Intercultural education is essential to improve the cultural and religious integration of students.

In this sense, inclusive intercultural education takes special relevance, allowing students of different cultures, ethnicities, and religions to perceive the equality that exists in the classroom and adopt an attitude of cooperation and exchange for cultural enrichment and mutual education (Diez et al., 2012). Therefore, inclusive educational practice is considered fundamental for the development of students’ rights and is assumed as a primary precedent in the creation of fairer societies (Grande & González, 2015).

In situations of inequality due to religious reasons, intercultural education focused on the transmission of democratic values (Bergmark & Westman, 2016) is particularly important, being these moral values centered on the commitment to others and to the surrounding world (Higham & Djohari, 2018) and closely related to Human Rights (Cohen, 2004; Gundelach, 2007; Rawls 2001). The relationship between democratic values and religious diversity is based on the respect of the freedom of any confession, as well as of equality, freedom of expression, and minority rights in majority governments (Lester, 2011).

▶ _Listing_

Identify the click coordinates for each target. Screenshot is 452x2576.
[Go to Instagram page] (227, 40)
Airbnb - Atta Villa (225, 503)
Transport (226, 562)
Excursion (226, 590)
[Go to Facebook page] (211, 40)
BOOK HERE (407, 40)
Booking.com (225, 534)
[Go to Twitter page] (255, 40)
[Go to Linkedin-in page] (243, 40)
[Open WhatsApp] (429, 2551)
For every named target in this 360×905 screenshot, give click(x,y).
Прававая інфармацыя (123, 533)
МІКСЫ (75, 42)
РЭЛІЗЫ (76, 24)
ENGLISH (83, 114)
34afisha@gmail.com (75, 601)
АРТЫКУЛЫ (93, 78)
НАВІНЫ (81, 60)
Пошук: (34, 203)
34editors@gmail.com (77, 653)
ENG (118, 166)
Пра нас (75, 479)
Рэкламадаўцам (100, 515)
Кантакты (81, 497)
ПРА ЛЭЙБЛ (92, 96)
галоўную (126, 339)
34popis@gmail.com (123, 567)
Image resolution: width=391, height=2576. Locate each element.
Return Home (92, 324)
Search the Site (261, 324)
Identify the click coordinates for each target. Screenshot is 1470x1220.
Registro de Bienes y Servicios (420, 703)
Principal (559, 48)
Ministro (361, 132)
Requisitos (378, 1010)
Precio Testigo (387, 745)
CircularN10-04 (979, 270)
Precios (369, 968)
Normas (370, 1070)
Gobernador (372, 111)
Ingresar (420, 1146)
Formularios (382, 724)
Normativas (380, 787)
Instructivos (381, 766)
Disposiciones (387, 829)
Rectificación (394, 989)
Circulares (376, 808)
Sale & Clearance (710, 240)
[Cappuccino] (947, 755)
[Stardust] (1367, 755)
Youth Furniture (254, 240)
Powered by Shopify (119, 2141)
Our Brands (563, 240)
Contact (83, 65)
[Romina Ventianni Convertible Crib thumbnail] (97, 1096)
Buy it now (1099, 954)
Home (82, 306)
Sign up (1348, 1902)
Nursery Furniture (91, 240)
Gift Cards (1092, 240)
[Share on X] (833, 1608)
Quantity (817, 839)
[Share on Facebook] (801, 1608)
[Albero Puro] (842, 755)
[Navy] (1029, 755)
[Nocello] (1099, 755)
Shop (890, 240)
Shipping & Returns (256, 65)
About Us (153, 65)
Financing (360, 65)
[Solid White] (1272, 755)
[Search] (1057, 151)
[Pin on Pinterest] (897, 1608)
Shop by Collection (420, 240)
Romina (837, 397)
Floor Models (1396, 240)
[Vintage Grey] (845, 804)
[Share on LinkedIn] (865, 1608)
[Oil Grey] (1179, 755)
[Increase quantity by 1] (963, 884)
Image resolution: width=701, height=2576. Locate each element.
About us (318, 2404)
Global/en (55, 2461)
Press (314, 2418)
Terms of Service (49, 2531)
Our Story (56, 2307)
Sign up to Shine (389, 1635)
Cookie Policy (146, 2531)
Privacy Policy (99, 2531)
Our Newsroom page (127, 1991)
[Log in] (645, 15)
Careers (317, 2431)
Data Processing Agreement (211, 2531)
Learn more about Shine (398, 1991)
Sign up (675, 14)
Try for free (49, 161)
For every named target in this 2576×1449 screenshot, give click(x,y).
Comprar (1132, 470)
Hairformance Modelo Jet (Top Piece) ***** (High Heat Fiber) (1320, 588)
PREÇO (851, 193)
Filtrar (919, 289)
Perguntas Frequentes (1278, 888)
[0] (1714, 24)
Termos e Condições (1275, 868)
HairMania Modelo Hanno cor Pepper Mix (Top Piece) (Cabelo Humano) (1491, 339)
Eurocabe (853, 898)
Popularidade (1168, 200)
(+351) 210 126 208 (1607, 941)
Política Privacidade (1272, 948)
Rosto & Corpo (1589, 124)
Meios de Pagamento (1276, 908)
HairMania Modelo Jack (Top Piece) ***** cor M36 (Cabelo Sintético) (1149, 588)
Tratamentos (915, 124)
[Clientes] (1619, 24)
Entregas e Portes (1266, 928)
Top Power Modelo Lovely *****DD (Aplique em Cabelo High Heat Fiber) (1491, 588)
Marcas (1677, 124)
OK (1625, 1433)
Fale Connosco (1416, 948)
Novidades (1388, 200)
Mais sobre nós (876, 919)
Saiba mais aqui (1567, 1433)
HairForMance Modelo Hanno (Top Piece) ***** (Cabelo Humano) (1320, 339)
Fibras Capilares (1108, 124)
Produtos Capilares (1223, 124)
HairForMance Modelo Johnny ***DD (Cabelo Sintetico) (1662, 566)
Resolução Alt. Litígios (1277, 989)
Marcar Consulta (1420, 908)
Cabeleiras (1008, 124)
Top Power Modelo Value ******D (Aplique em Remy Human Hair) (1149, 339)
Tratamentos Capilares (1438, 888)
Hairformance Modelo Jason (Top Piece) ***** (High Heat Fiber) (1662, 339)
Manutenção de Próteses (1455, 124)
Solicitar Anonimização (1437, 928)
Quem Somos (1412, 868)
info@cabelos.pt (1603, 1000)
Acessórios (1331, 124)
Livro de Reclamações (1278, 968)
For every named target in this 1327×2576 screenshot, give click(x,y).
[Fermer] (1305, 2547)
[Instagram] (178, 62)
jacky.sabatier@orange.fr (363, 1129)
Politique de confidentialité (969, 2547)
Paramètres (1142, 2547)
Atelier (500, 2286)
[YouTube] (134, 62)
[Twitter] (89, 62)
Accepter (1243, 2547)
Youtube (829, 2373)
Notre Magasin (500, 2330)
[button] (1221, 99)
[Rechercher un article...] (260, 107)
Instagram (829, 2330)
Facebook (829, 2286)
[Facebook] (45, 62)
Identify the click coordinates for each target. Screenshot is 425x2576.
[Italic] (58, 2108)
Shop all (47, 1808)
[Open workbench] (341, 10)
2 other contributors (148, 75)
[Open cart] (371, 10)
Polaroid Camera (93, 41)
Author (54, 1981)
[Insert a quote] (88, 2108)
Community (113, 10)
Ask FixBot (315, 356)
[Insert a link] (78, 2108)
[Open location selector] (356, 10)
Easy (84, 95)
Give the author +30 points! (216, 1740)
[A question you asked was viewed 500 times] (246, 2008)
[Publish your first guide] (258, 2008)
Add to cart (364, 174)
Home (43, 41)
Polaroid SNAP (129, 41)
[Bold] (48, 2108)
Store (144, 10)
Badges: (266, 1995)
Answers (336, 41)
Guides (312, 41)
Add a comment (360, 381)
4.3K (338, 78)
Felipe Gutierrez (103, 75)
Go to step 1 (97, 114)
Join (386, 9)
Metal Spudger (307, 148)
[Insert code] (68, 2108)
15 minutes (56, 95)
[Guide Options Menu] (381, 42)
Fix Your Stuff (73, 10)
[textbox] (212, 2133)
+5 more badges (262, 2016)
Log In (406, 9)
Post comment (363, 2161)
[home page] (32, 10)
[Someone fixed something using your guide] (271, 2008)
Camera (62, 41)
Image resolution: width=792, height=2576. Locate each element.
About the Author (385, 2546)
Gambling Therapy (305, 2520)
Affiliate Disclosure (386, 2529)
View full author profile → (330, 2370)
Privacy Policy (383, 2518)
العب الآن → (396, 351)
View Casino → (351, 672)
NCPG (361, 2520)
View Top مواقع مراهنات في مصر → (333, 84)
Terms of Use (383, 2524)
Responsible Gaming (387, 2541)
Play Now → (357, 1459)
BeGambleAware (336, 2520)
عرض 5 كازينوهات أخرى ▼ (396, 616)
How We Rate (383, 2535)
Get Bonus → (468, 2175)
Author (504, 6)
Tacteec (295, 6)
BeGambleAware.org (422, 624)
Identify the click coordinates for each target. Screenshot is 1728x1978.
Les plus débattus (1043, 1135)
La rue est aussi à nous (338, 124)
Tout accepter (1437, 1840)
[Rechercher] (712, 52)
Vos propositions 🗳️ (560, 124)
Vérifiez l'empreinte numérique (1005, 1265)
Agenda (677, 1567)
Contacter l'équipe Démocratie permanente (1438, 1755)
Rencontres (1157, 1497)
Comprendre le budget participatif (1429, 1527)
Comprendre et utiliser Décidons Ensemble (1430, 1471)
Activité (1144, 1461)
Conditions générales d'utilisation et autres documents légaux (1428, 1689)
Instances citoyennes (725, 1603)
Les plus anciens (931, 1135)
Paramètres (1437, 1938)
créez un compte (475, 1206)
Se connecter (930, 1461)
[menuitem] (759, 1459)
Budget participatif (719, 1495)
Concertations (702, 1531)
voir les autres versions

▶ _Job_
Continue the passage on intercultural education and democratic values from the point at which it ends.

▶ _Response below_
This Special Issue is proposed in order to collect research that shows the current state of educational and intercultural inclusion of students of different religions. It will increase the existing knowledge about the topic already showing that intercultural education promotes a decrease in extremist positions towards certain religious or cultural beliefs (Meeus, 2015; Miklikowska & Hurme, 2011), as well as intercultural societies that are based on the interactions between diverse people in a peaceful way (Adamczyk & Pitt, 2009).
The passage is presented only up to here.